Computationally Efficient Large-Eddy Simulation of Periodic Unsteady Flow using Harmonic Balance Method

To improve the efficiency and fidelity of the numerical analysis for cascade flutter, we propose an efficient scale-resolving simulation method dedicated to time-periodic flows by incorporating the harmonic balance approach into the large-eddy simulation. This method combined convergence calculations of the steady-state problem based on the harmonic balance method for periodic components, and the nonlinear time-marching method for turbulent fluctuations. Using the proposed method, deterministic periodic components and stochastic turbulent fluctuations were calculated simultaneously, and the effect of turbulent fluctuations on deterministic periodic components was directly calculated without using turbulence models. In this paper, we explain the algorithm and feature of this simulation technique and present the results of the computation for channel flow excited in the streamwise direction as an analysis example using the proposed method.

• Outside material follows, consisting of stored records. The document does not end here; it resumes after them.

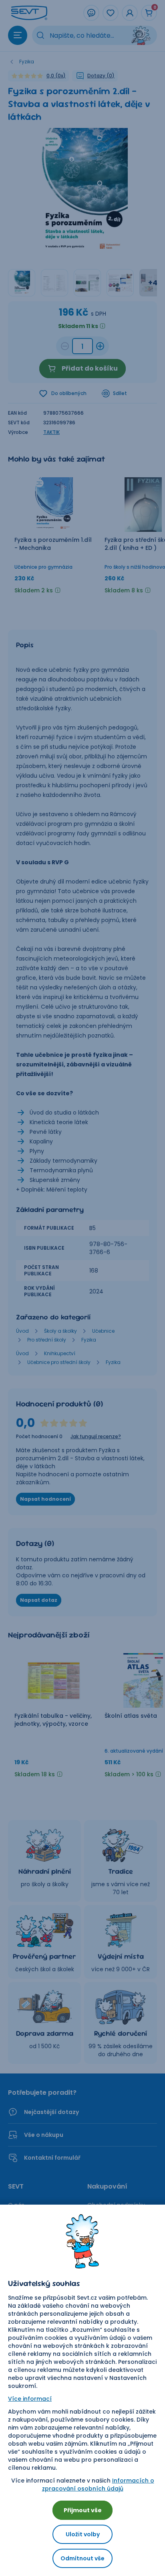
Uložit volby (83, 2534)
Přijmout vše (83, 2510)
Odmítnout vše (82, 2558)
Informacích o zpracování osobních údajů (98, 2485)
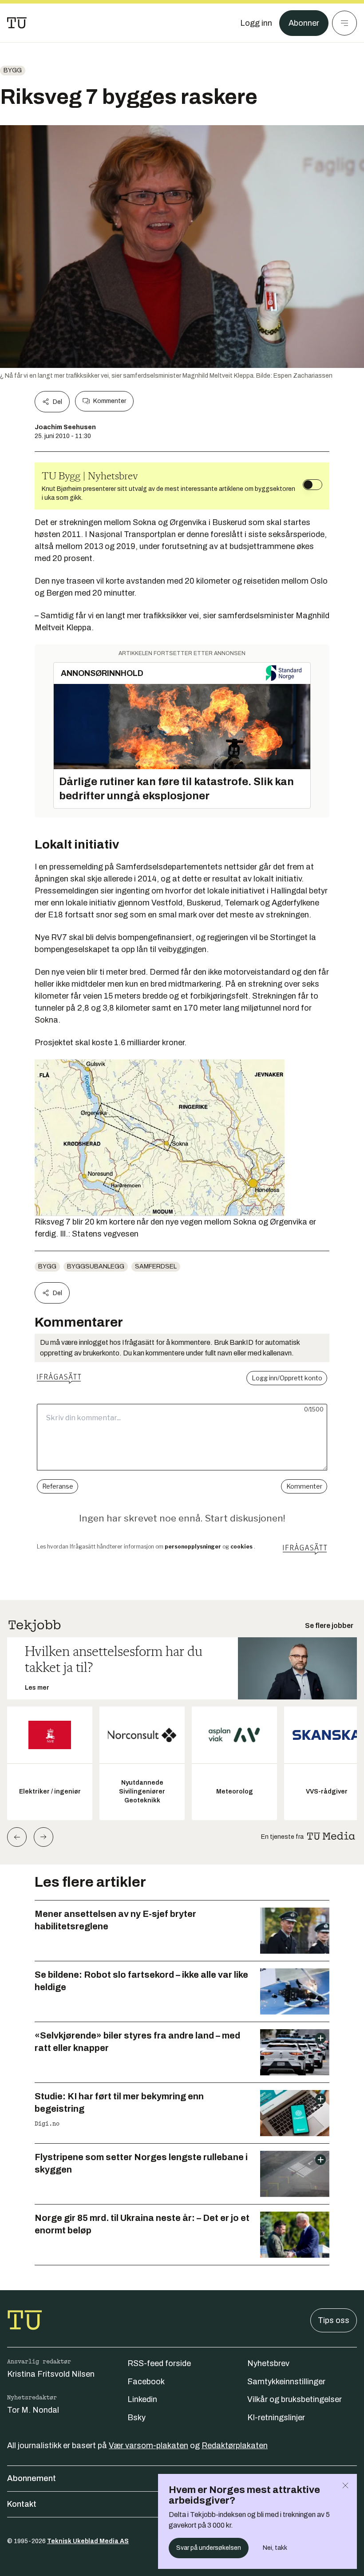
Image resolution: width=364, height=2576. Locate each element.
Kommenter (109, 401)
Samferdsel (156, 1266)
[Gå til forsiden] (17, 23)
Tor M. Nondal (33, 2410)
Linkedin (142, 2399)
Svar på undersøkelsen (208, 2547)
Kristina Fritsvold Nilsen (51, 2374)
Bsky (136, 2417)
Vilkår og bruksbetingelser (294, 2399)
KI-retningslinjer (276, 2417)
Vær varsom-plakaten (148, 2445)
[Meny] (344, 23)
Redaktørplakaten (235, 2445)
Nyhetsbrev (268, 2363)
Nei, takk (275, 2547)
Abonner (304, 23)
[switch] (312, 484)
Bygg (13, 70)
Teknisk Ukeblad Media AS (88, 2541)
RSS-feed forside (159, 2363)
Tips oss (333, 2320)
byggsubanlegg (95, 1266)
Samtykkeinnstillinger (286, 2381)
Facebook (146, 2381)
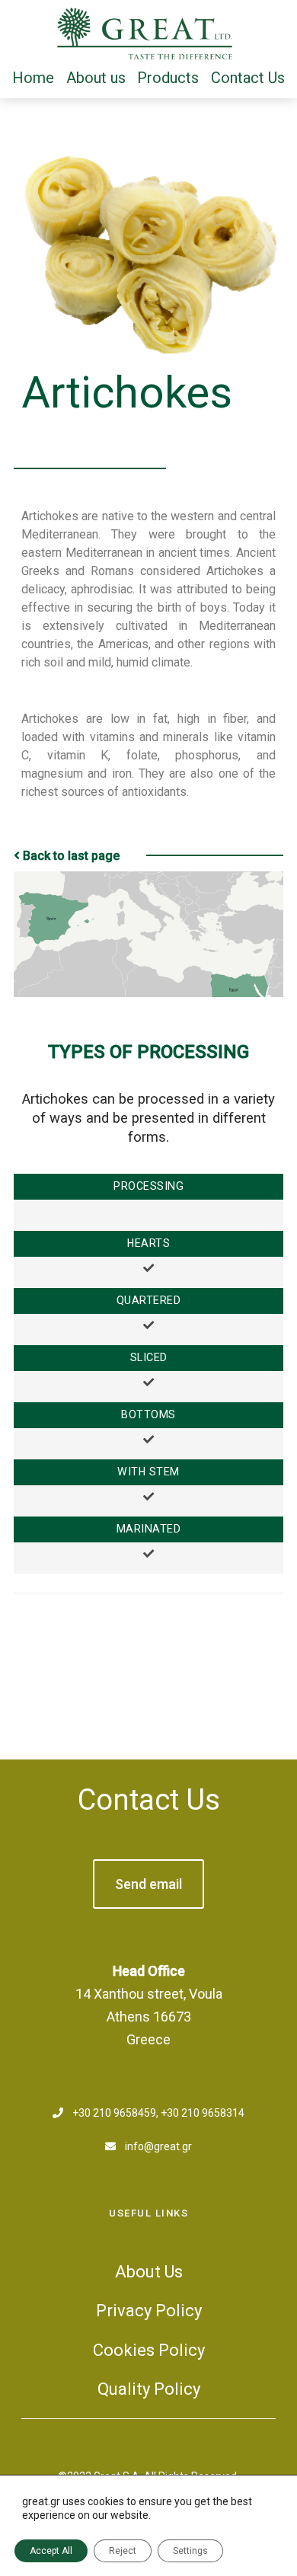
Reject (122, 2551)
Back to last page (71, 856)
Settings (190, 2551)
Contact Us (149, 1800)
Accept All (51, 2551)
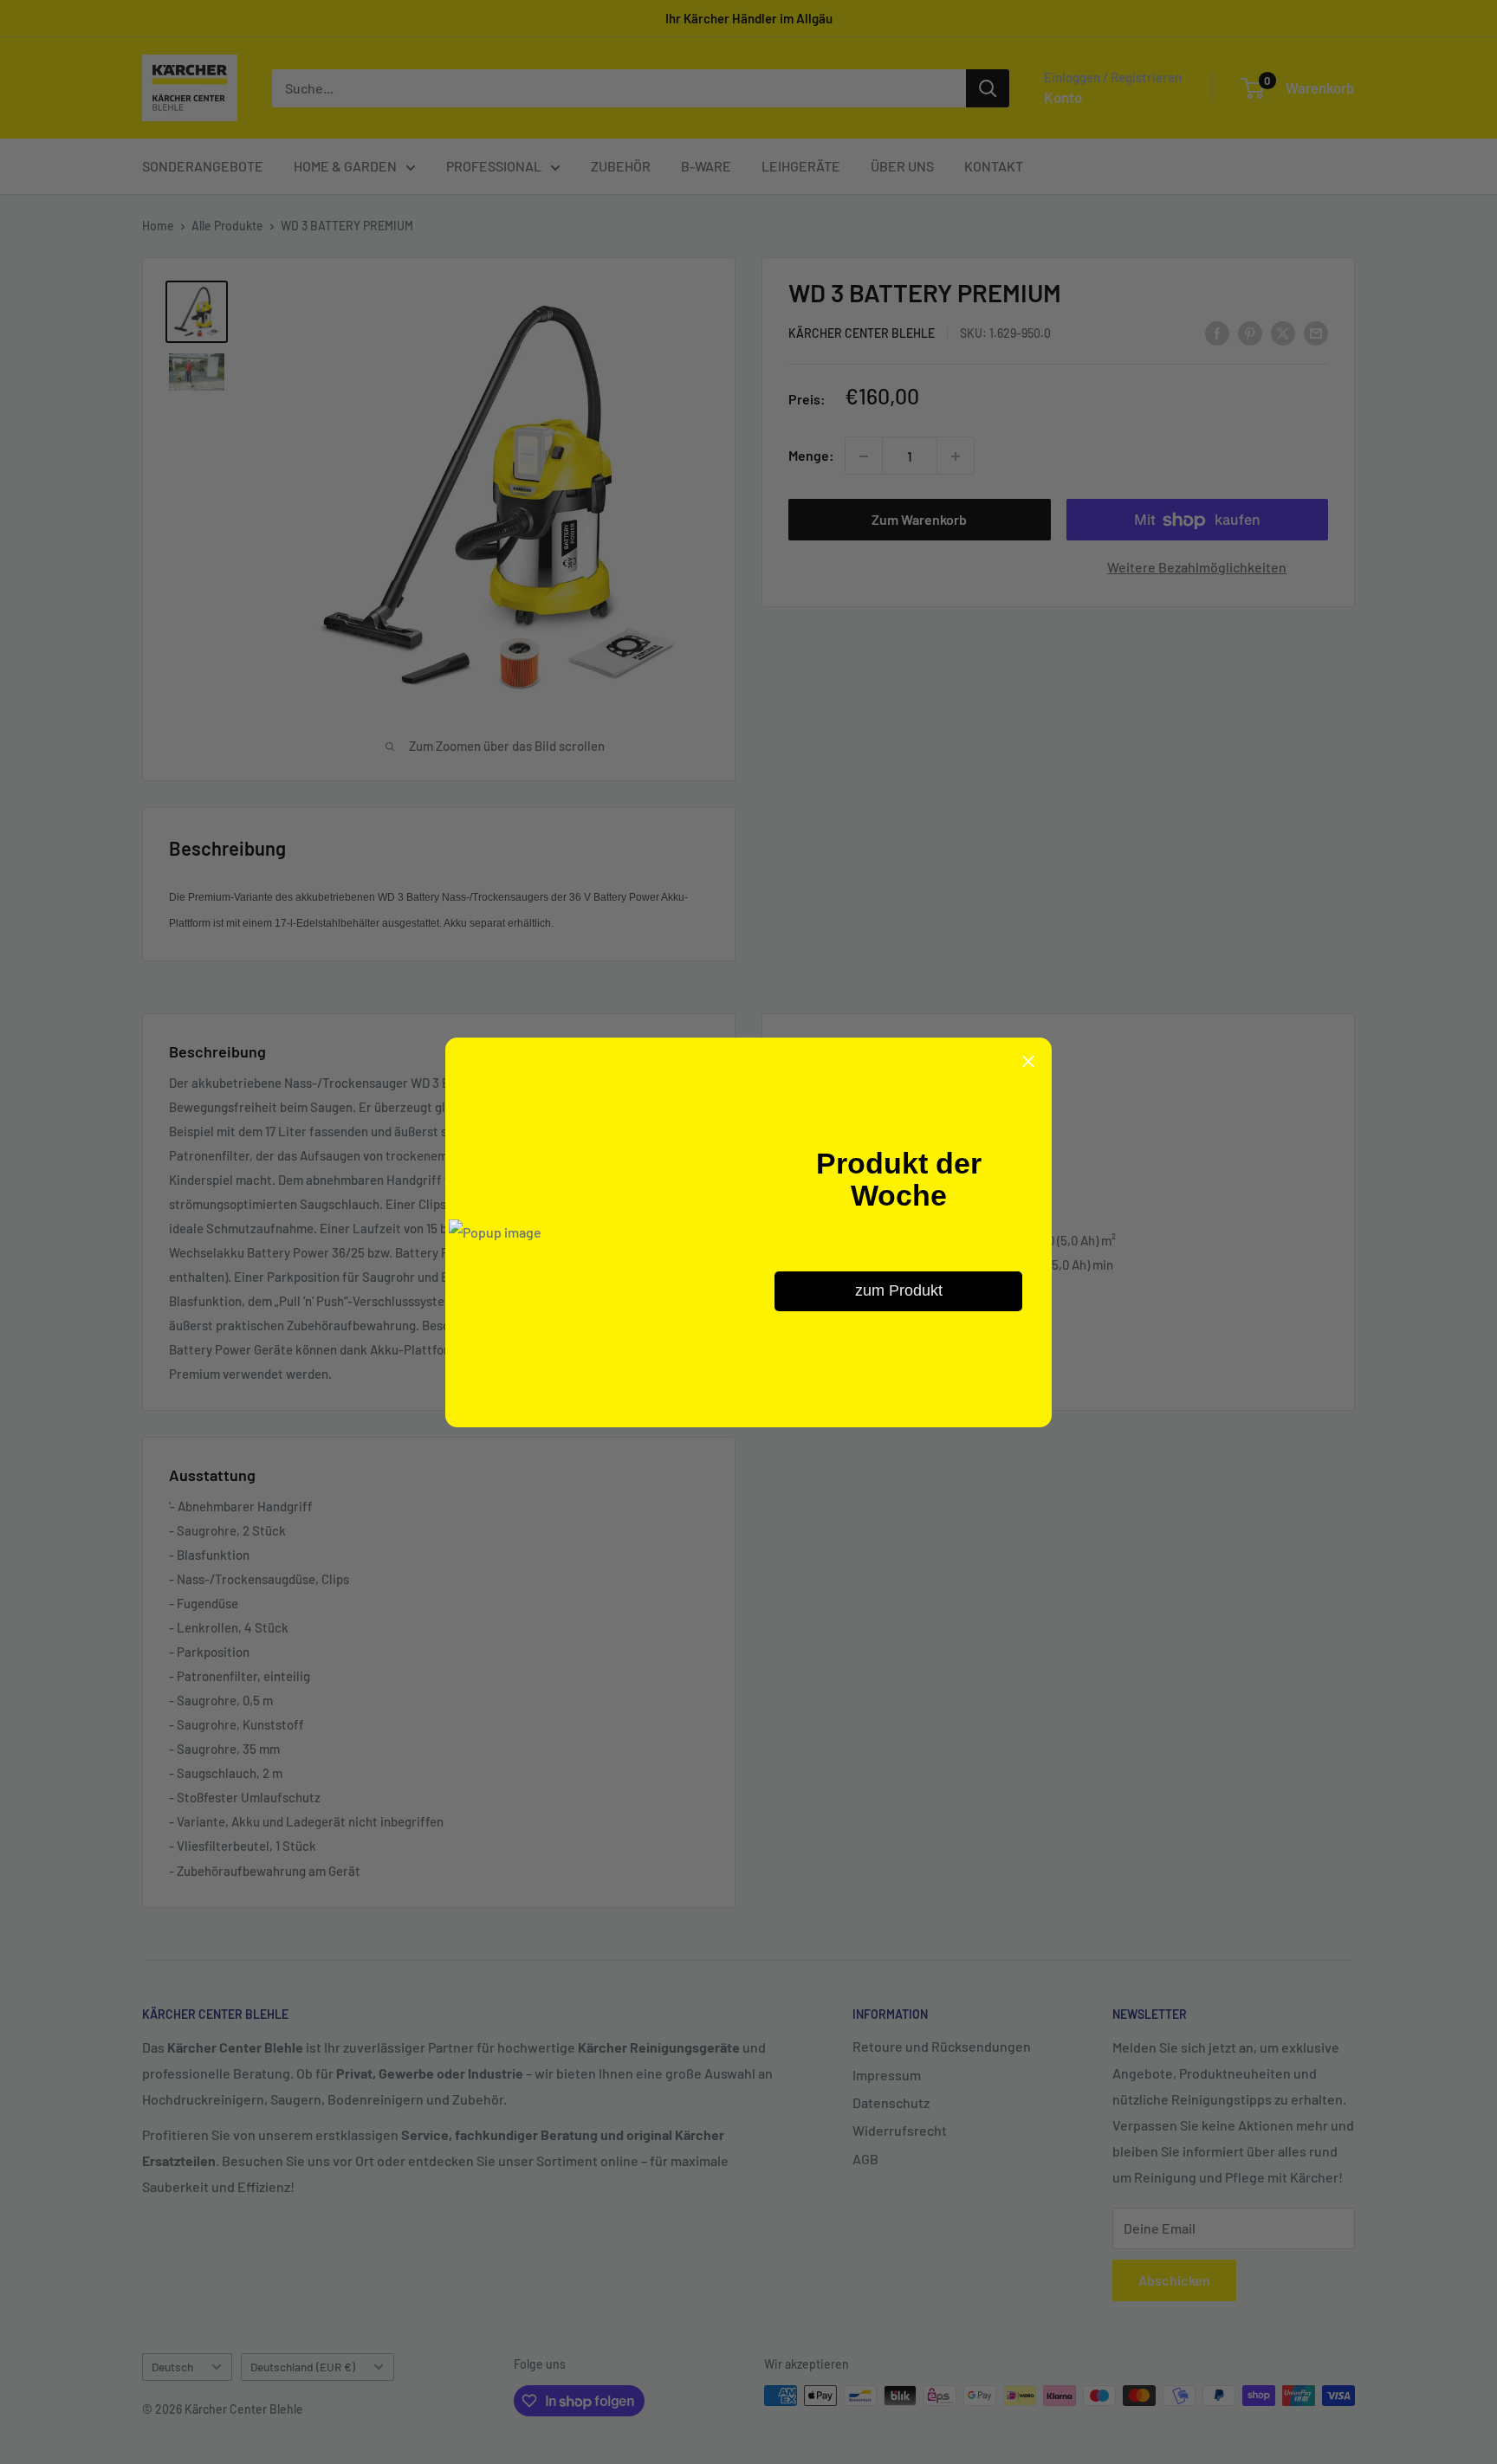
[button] (1028, 1061)
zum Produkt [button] (899, 1290)
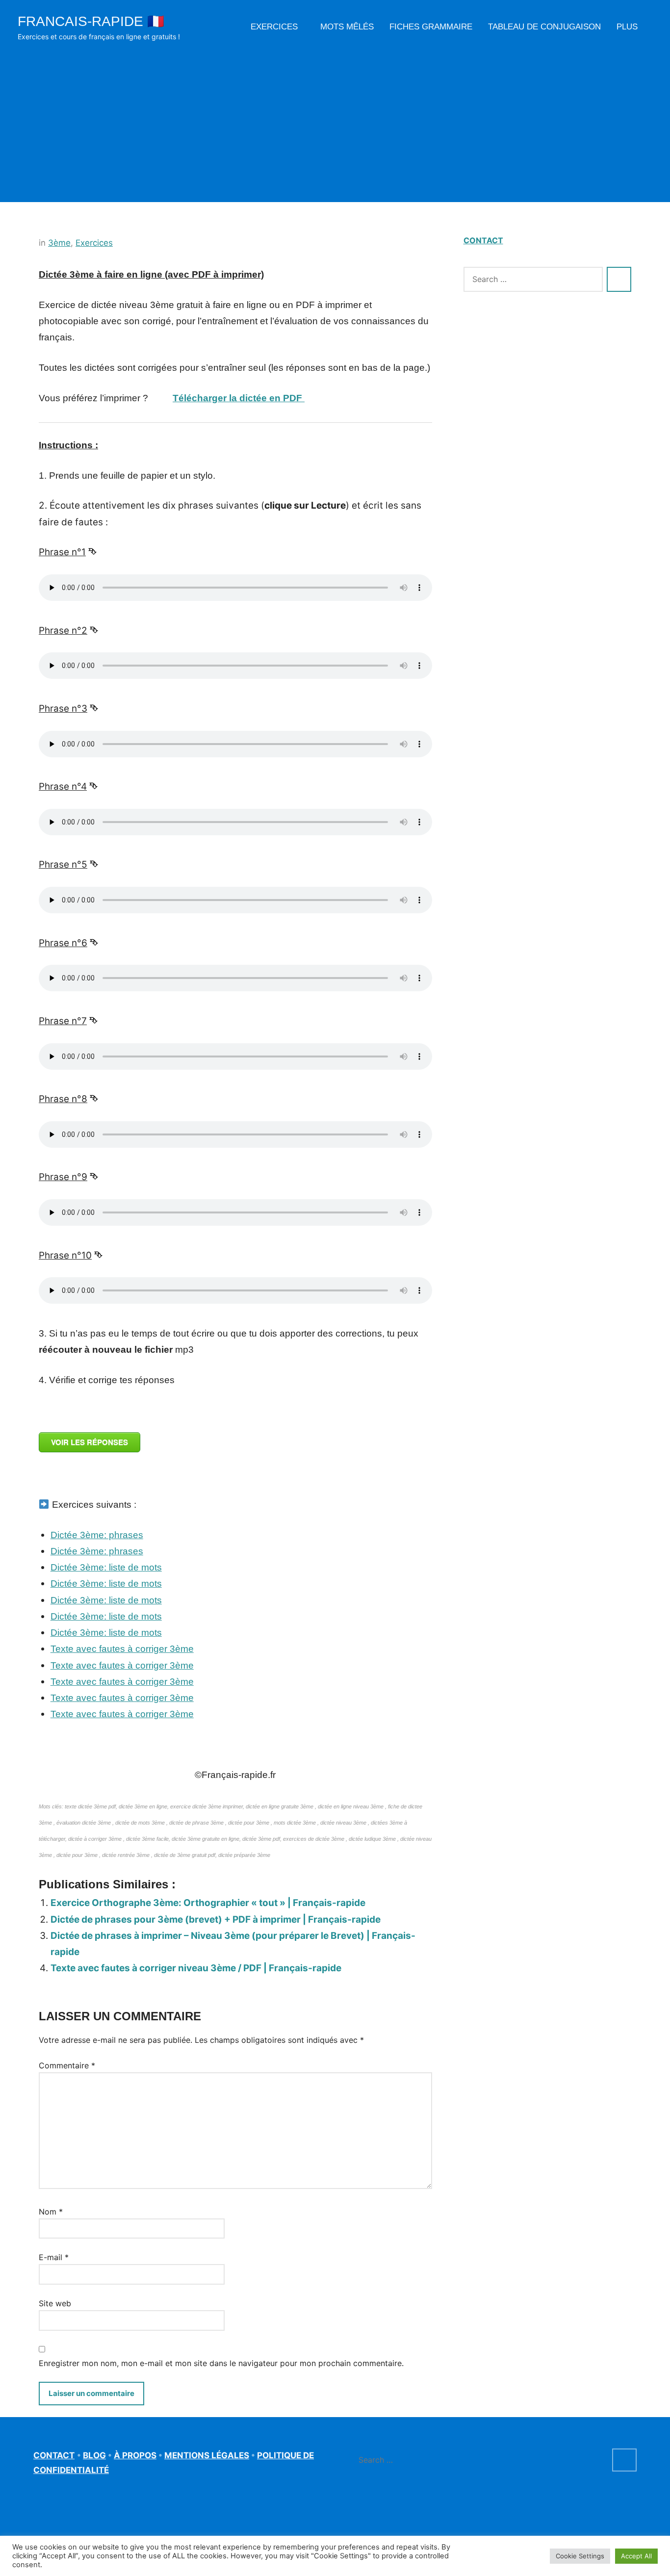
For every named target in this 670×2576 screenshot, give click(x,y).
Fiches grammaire (430, 26)
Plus (627, 26)
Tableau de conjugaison (544, 26)
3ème (59, 243)
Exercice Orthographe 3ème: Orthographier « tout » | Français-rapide (208, 1902)
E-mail (54, 2257)
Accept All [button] (636, 2556)
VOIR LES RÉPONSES (89, 1442)
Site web (55, 2303)
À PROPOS (135, 2455)
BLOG (94, 2455)
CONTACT (483, 240)
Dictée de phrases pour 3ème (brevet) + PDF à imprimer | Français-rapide (216, 1919)
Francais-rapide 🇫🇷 (91, 21)
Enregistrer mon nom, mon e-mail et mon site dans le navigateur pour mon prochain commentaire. (221, 2363)
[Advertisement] (335, 116)
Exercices (274, 26)
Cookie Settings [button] (580, 2556)
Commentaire (67, 2065)
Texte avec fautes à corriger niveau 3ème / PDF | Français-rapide (196, 1968)
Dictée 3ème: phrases (97, 1535)
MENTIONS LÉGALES (206, 2455)
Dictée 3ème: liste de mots (106, 1567)
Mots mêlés (347, 26)
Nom (51, 2211)
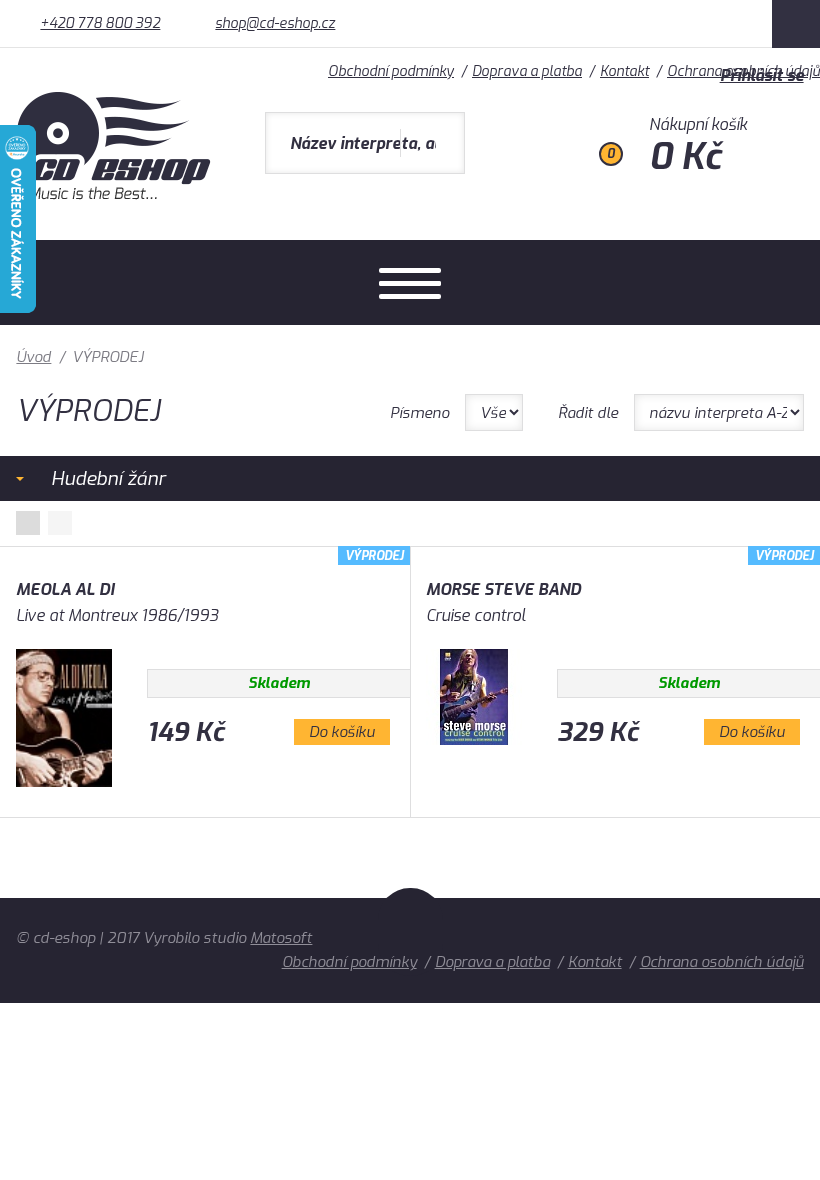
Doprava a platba (492, 962)
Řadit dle (588, 413)
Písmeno (419, 413)
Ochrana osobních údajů (722, 962)
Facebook (796, 24)
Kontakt (595, 962)
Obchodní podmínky (349, 962)
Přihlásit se (762, 75)
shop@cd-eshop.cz (275, 23)
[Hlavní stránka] (115, 194)
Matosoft (281, 938)
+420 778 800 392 (100, 23)
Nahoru (410, 932)
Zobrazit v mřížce (28, 523)
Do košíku (342, 732)
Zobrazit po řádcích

In order to validate the proposed method, an analysis of sinusoidally pulsating channel flow at the central friction-velocity Reynolds numbers Re-tau = 180 was conducted, confirming that the amplitude and phase of the mean velocity oscillation computed by the proposed method were in good agreement with those of the conventional LES. The present calculation achieved an order of magnitude improvement in computational efficiency compared to conventional LES.